**Exercise**
In the records below, find the line with "You are a GUI" and the line with "The height and". Print both exactly, along with every line between them, and no other line.

**Dataset excerpts**
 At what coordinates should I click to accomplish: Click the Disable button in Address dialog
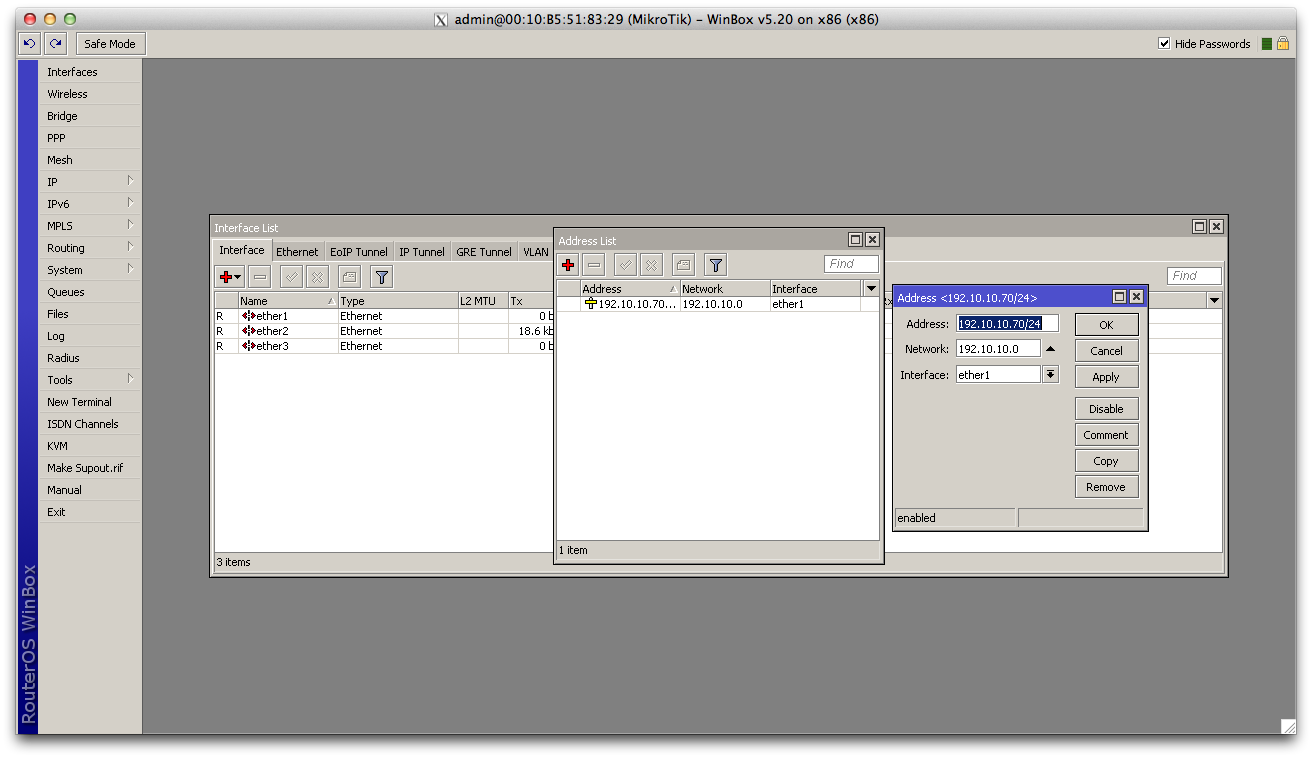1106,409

...

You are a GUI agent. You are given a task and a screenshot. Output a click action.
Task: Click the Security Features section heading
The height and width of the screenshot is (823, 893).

--

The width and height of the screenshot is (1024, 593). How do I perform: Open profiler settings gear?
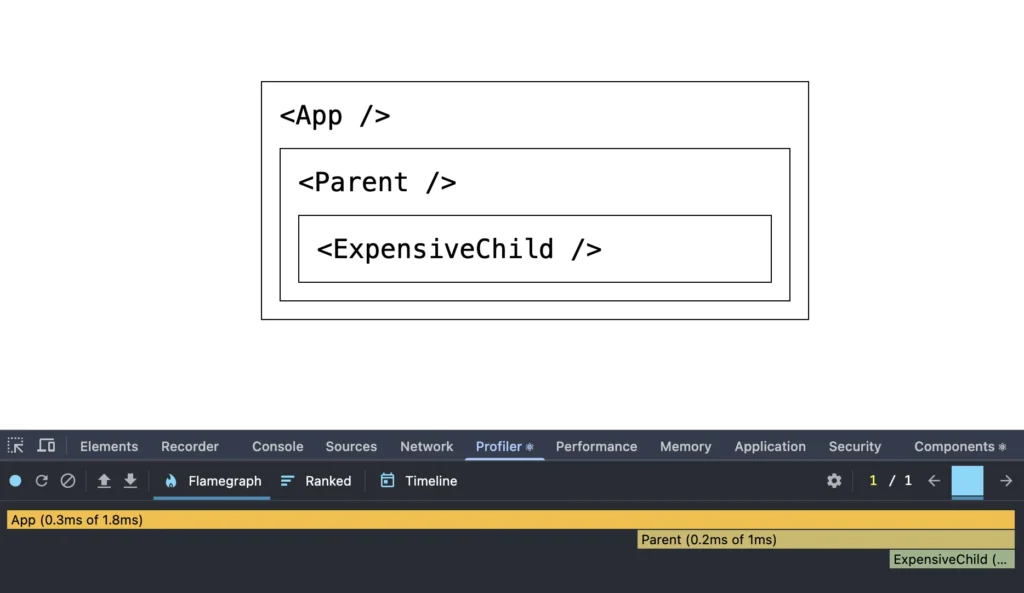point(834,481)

**Reply to the exercise**
You are a GUI agent. You are given a task and a screenshot. Output a click action.
Task: Click the Security Features section heading
The height and width of the screenshot is (823, 893).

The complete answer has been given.